Conflict-of-interest statement: All authors report no relevant conflicts of interest for this article.
CARE Checklist (2016) statement: The authors have read the CARE Checklist (2016), and the manuscript was prepared and revised according to the CARE Checklist (2016).
Open Access: This article is an open-access article that was selected by an in-house editor and fully peer-reviewed by external reviewers. It is distributed in accordance with the Creative Commons Attribution NonCommercial (CC BY-NC 4.0) license, which permits others to distribute, remix, adapt, build upon this work non-commercially, and license their derivative works on different terms, provided the original work is properly cited and the use is non-commercial. See: https://creativecommons.org/Licenses/by-nc/4.0/
Corresponding author: Kevan English, MD, Department of Internal Medicine, University of Nebraska Medical Center, S 42nd & Emile St, Omaha, NE 68198, United States. keenglish@unmc.edu
Received: March 31, 2025 Revised: May 4, 2025 Accepted: June 13, 2025 Published online: September 16, 2025 Processing time: 117 Days and 3.8 Hours
Abstract
BACKGROUND
Pericarditis is the inflammation of the pericardial sac due to a variety of stimuli that ultimately trigger a stereotyped immune response. This condition accounts for up to 5% of emergency department visits for nonischemic chest pain in Western Europe and North America. The most common symptoms of clinical presentation are chest pain and shortness of breath with associated unique electrocardiographic changes. Acute pericarditis is generally self-limited. However, some cases may be complicated by either tamponade or a large pericardial effusion, which carries a significant risk of recurrence. Risk factors for acute pericarditis include viral infections, cardiac surgery, and autoimmune disorders. A rarer cause of pericardial inflammation includes pneumonia, which can induce purulent pericarditis that has been increasingly rare since the advent of antibiotics.

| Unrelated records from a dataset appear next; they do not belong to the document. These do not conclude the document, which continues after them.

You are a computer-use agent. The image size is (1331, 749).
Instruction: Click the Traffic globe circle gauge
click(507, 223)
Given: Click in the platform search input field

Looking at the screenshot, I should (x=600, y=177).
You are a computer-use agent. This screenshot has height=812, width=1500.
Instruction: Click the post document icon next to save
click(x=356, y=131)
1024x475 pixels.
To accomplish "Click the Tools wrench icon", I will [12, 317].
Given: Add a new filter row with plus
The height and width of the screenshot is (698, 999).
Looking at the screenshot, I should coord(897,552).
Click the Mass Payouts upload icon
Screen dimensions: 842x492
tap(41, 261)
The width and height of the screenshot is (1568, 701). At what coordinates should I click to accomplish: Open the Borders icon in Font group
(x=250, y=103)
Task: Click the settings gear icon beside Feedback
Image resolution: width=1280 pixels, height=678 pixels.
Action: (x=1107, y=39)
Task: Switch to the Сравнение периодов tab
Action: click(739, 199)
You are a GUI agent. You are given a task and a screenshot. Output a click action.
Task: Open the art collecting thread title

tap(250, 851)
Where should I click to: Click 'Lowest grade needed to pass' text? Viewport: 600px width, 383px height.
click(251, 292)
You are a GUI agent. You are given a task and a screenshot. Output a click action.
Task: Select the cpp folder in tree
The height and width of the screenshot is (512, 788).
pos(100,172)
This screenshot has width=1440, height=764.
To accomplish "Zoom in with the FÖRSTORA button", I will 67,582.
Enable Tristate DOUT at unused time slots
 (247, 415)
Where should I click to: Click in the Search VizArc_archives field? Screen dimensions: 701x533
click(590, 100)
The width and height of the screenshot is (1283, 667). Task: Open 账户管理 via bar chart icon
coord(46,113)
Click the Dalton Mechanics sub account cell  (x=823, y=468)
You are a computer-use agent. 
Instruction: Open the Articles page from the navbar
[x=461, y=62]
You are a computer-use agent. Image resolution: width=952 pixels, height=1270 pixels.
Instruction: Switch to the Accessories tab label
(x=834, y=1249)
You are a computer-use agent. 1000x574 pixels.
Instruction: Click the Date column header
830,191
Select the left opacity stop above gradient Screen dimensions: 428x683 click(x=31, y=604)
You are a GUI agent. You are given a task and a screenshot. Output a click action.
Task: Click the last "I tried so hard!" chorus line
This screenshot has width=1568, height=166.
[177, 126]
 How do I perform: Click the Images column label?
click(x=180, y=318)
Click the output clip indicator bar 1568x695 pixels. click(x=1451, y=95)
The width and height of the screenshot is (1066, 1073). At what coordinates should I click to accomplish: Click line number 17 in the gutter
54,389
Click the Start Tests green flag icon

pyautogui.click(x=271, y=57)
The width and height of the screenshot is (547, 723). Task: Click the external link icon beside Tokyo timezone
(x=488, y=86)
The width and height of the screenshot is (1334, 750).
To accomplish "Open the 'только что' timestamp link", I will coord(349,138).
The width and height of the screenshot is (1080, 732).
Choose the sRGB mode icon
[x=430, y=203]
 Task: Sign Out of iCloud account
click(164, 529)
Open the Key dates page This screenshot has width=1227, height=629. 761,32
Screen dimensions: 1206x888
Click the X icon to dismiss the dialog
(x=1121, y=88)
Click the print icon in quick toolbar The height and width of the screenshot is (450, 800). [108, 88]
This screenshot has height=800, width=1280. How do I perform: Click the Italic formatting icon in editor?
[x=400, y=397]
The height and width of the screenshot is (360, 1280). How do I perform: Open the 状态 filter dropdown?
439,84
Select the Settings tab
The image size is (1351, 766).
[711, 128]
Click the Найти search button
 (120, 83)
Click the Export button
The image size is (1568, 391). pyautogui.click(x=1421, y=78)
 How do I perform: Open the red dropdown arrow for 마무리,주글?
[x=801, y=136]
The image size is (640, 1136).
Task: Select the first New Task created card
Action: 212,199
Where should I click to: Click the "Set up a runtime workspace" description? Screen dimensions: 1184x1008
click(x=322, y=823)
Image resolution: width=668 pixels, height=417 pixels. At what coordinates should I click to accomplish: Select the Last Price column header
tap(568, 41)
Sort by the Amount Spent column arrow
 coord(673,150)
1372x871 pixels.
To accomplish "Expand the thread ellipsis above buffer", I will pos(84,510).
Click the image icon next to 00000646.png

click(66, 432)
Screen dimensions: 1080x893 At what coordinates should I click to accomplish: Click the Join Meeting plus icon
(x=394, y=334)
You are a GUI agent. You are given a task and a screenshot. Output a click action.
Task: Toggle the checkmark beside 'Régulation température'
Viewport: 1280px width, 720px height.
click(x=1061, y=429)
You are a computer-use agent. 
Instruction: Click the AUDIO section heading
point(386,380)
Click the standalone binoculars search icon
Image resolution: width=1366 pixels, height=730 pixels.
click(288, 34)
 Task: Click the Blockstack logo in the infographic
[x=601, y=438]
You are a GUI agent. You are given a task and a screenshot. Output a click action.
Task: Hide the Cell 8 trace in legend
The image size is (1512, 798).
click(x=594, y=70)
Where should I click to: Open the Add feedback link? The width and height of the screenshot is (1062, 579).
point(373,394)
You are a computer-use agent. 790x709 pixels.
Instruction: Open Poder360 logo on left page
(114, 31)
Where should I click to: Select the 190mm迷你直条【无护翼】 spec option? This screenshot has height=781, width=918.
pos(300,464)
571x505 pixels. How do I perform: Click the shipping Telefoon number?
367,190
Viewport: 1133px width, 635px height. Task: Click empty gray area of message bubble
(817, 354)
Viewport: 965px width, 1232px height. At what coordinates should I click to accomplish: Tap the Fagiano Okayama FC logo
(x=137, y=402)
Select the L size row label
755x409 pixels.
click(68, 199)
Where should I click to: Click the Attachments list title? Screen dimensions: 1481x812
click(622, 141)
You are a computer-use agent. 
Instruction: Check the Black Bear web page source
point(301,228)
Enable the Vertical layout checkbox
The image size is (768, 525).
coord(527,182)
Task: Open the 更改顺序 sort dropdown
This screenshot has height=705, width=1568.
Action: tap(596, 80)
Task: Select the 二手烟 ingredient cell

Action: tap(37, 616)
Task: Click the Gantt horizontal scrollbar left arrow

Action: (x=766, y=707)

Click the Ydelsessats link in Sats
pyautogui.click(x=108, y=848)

Purulent pericarditis carries a high fatality rate, especially in the setting of tamponade, and is invariably deadly without the administration of antibiotics. Bedside transthoracic echocardiogram is a quick and helpful method that can aid in the diagnosis and management.
CASE SUMMARY
We present the case of a 62-year-old woman who sought medical attention at the emergency department (ED) due to a 5-day history of chest pain, shortness of breath, and subjective fevers. Laboratory findings in the ED were significant for leukocytosis and elevated erythrocyte sedimentation rate and C-reactive protein. A chest X-ray revealed a new focal density within the left lower lung base, and a bedside point-of-care ultrasound showed a pericardial fluid collection. The patient was subsequently admitted, where she underwent pericardiocentesis. Fluid cultures from drainage grew streptococcus pneumoniae. She was started on broad-spectrum antibiotics immediately after the procedure. The patient was ultimately discharged in stable condition with cardiology and infectious disease follow-up.
CONCLUSION
This case report emphasizes a unique complication of community-acquired pneumonia. Purulent pericarditis due to streptococcus pneumonia occurs via intrathoracic spread of the organism to the pericardium. This condition is virtually fatal without the administration of antibiotics. Therefore, in the context of suspected pneumonia and a new pericardial fluid collection on imaging, clinicians should suspect purulent pericarditis until proven otherwise, which requires emergent intervention.
Core Tip: Purulent pericarditis is a rare, life-threatening localized infection of the pericardial space that is fatal if left untreated. It is most commonly caused by staphylococcus aureus and streptococcus pneumoniae species. Purulent pericarditis, particularly from community-acquired pneumonia, is a rare occurrence. Diagnosis is commonly obtained via an echocardiogram, and treatment includes pericardiocentesis and antibiotic therapy. This article presents a rare case of purulent pericarditis due to community-acquired pneumonia that was successfully treated.